## Excerpt
Euthanasia and Organ Harvesting: The Commercialization of Human Beings

December 26, 2019

While many countries have legalized euthanasia and assisted suicide, many doctors are calling for the harvesting the organs from people who want to kill themselves, further undermining the value of human life.

The expression comes from across the Atlantic and has an altruistic accent: “death by donation.” This is actually the last monstrosity developed to encourage euthanasia.

The Zenit agency published, on December 6, 2019, a contribution by Professor Justo Aznar, of the Catholic University of Valencia, warning against a practice that many British doctors would like to see generalized in order to compensate for the lack of organ donors.

Already, in countries where assisted suicide has tended to become commonplace, the “gift of imminent death” is appearing. This procedure is as follows: when a patient suffering from a terminal pathology must be euthanized, the organ harvesting takes place immediately after the act of killing.

As if that were not enough, many practitioners, says Professor Aznar, citing an article “both disturbing and interesting” published in the English language journal Intensive Care Medicine, are considering “death by donation.”

It is no longer a question of the sick, but of people considered to be in good health who nevertheless wish to end their lives due to infirmity or great mental suffering. The act of suicide will coincide with the removal of vital organs for later transplantation.

## Instructions
A) List each distinct phrase that the article on euthanasia and organ harvesting places in quotation marks.
B) Carry on writing the article on euthanasia and organ harvesting from its final sentence.

Collected data entries
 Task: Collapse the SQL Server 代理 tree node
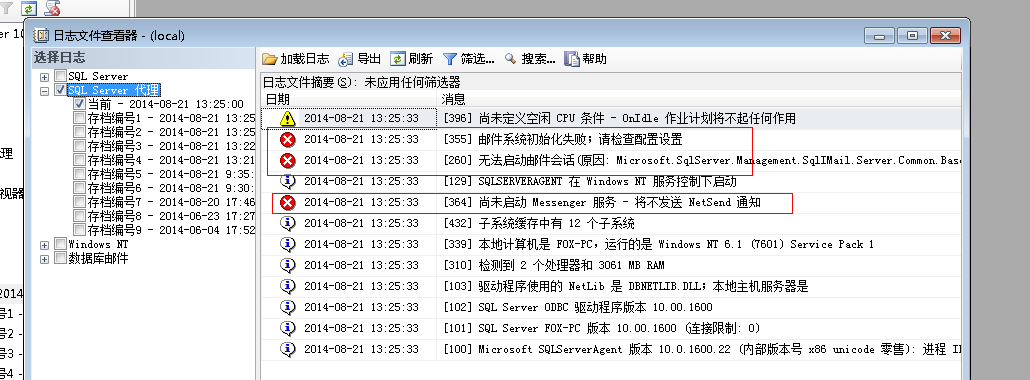click(x=45, y=91)
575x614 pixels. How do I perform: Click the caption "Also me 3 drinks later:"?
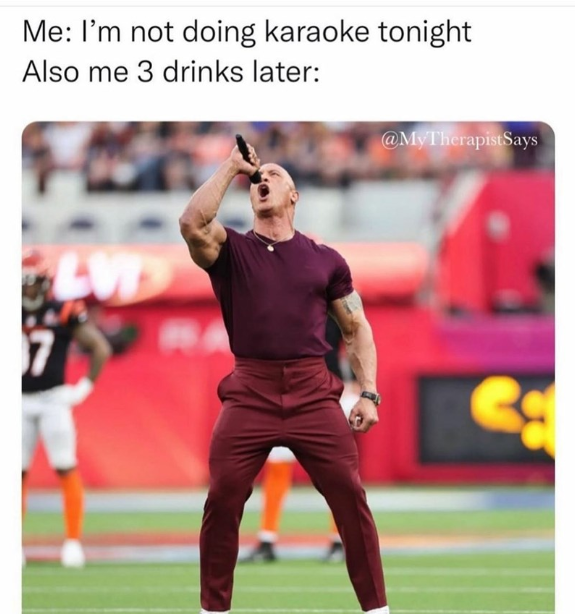[171, 72]
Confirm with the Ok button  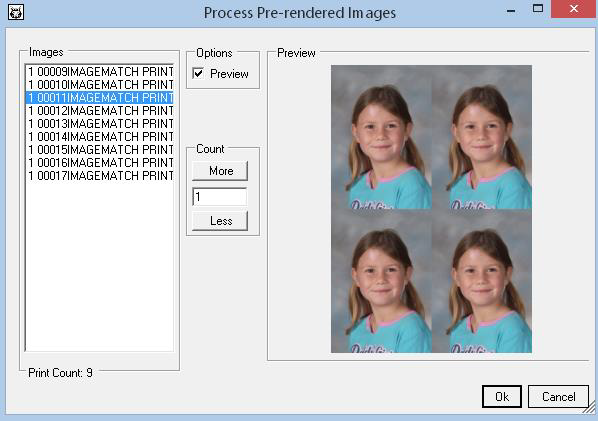tap(502, 397)
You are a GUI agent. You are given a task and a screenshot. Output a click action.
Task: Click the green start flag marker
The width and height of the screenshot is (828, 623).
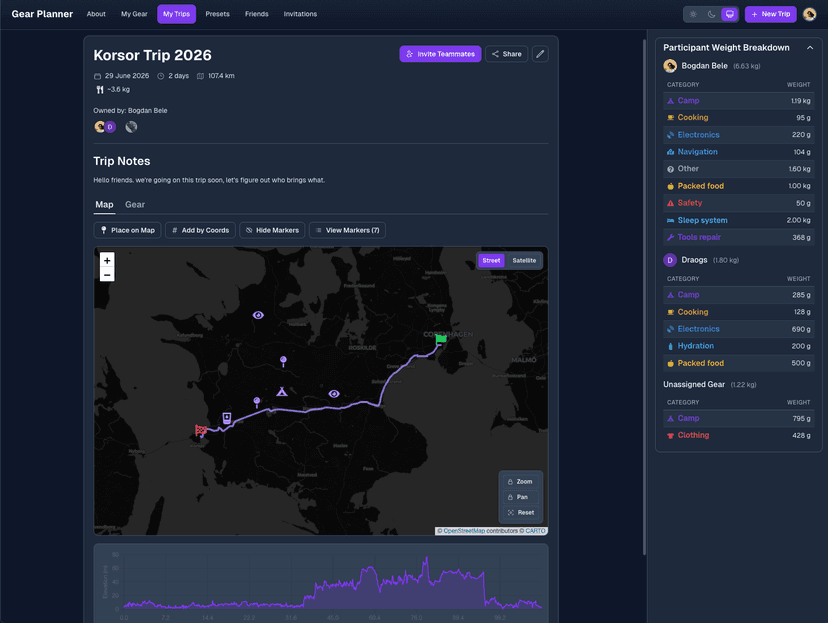tap(441, 340)
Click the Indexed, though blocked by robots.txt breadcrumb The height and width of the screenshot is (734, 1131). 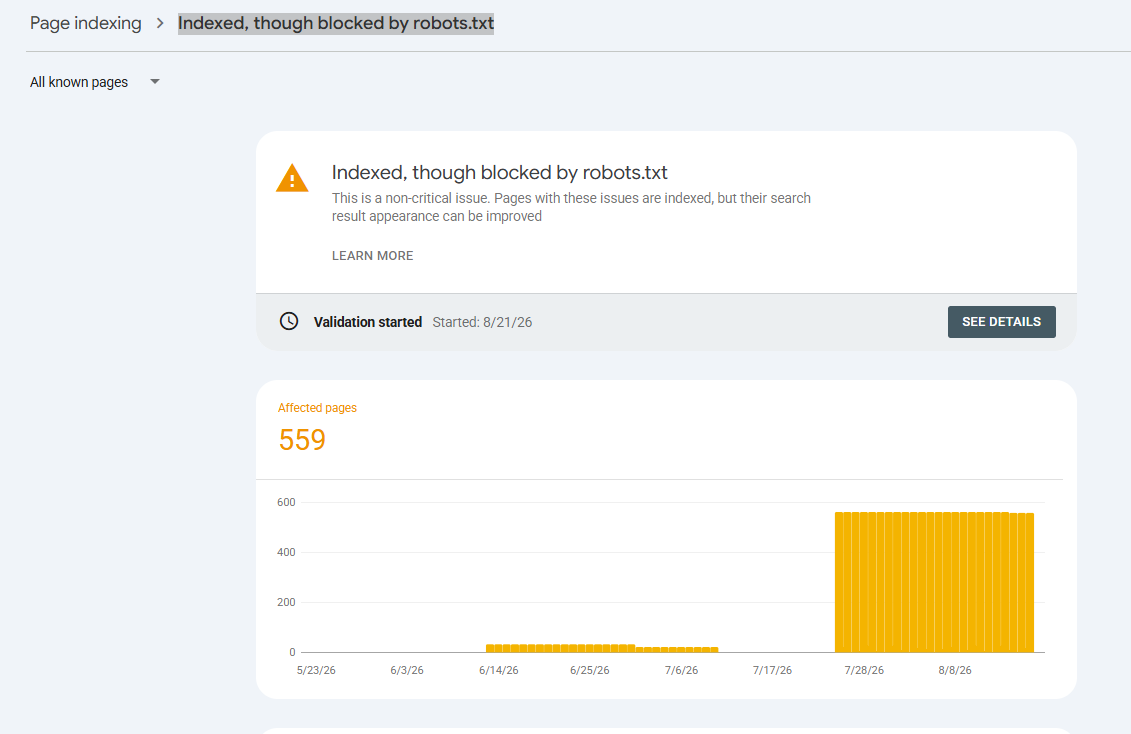coord(336,23)
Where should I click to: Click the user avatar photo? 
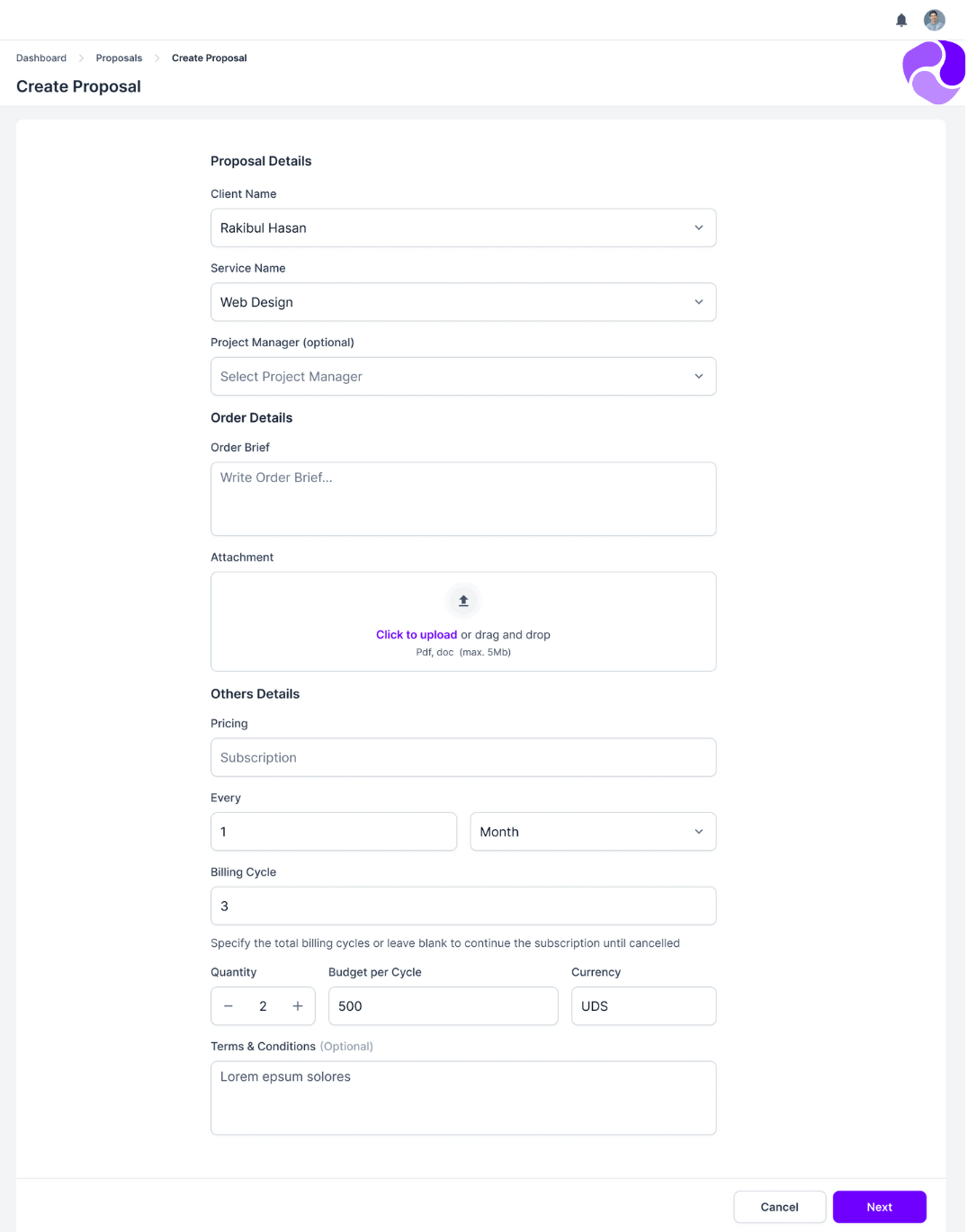[x=934, y=20]
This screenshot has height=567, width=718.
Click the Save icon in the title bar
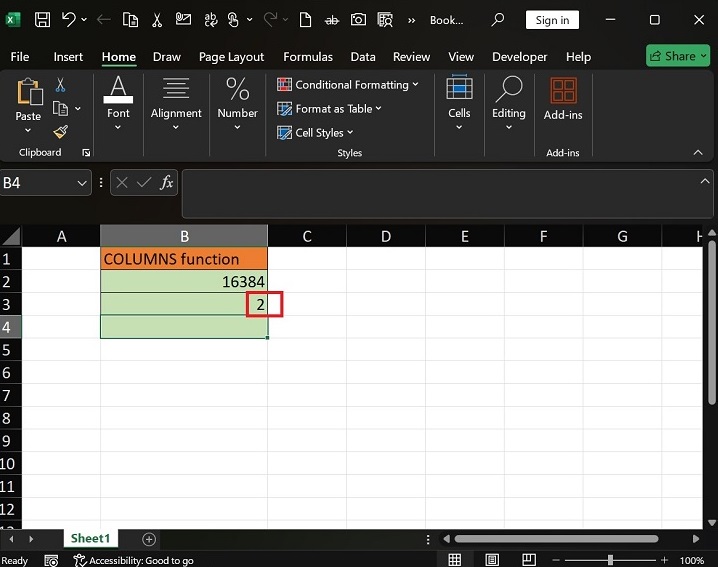(x=42, y=20)

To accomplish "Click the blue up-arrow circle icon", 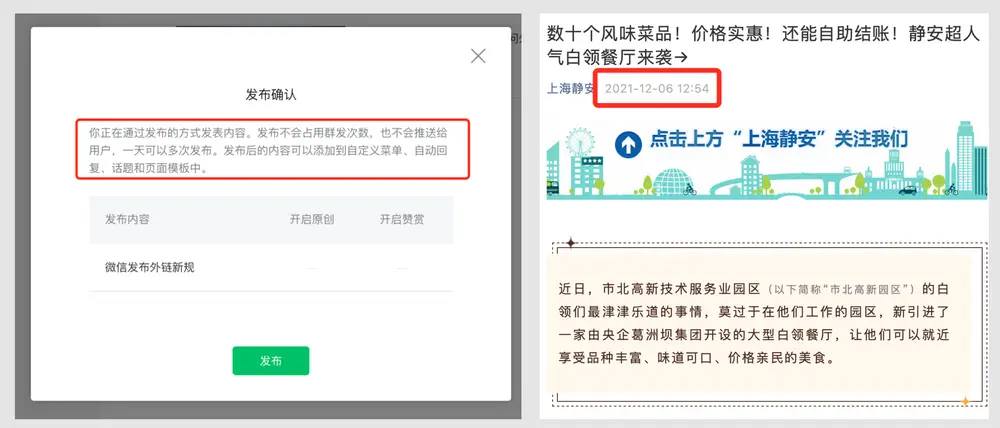I will tap(627, 145).
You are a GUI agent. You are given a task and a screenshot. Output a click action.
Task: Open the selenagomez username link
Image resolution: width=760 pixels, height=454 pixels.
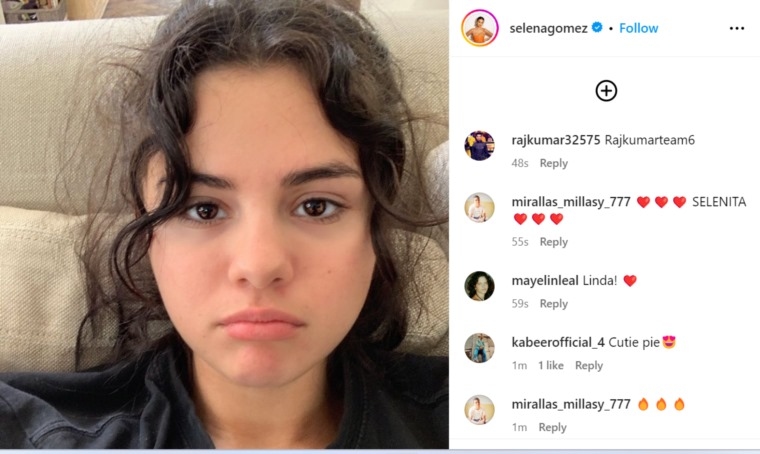pos(548,28)
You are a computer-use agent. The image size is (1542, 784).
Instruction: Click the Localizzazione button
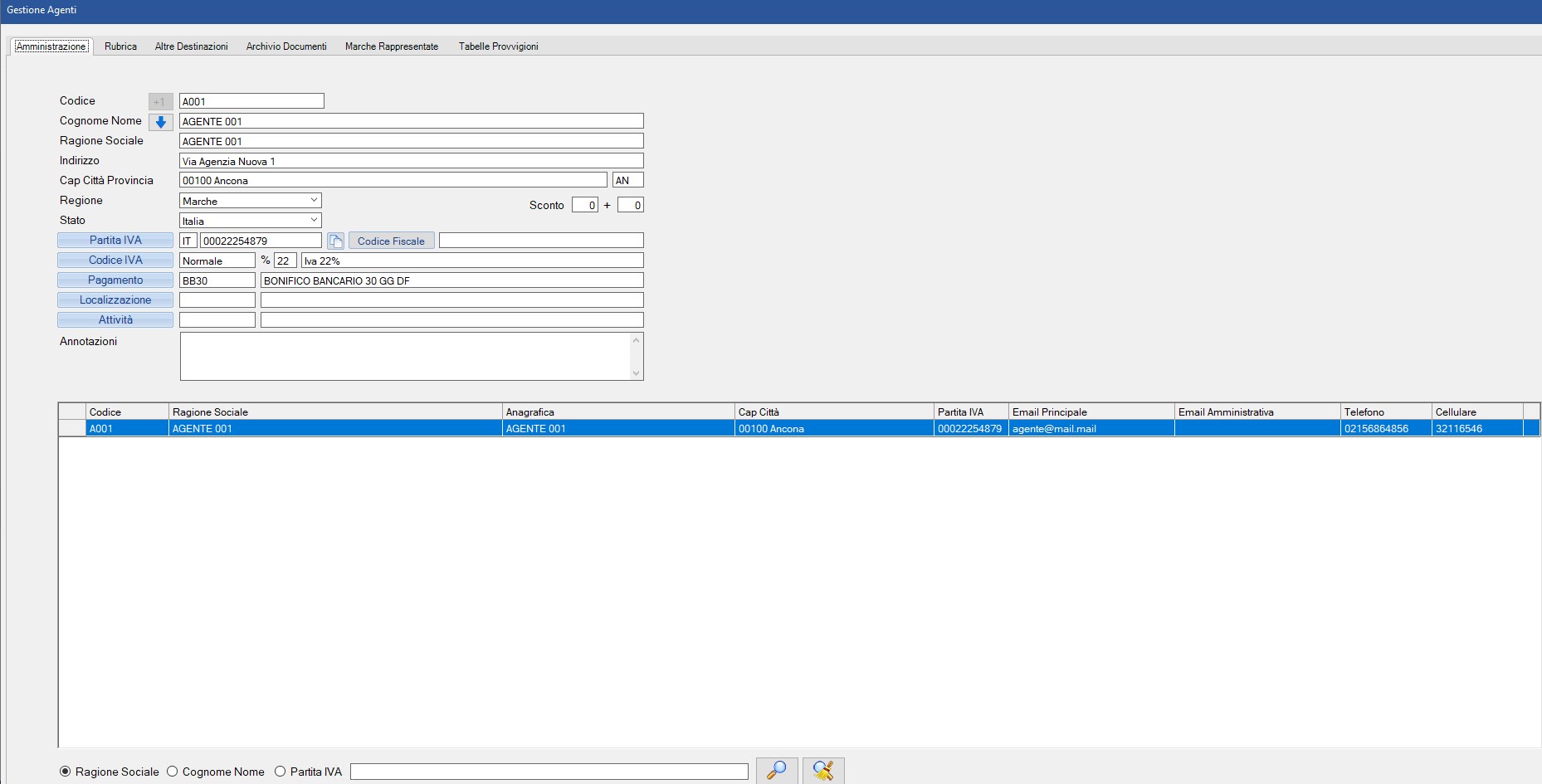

## Answers for the tasks
A)
"death by donation"
"gift of imminent death"
"both disturbing and interesting"

B)
We see all the possible downward slide looming, in particular that of the commercialization of the human being: bargaining, which is already an object of concern within the framework of the transplant industry, risks becoming a parallel reason in the desire for suicide, even a motivation which could push poor families to encourage suicide. There is nothing utopian about this hypothesis.

“It is certainly another step in the mad race against respect for human life, because death by donation, like euthanasia, is nothing more than homicide,” concludes Justo Aznar. The professor recalls that, according to the New England Journal Medicine, of the 3,882 deaths by euthanasia perpetuated in the Netherlands and in Belgium in 2013, 1,047 (27%) were practiced without the patient requesting it, and therefore without his consent - talk about premeditated murder.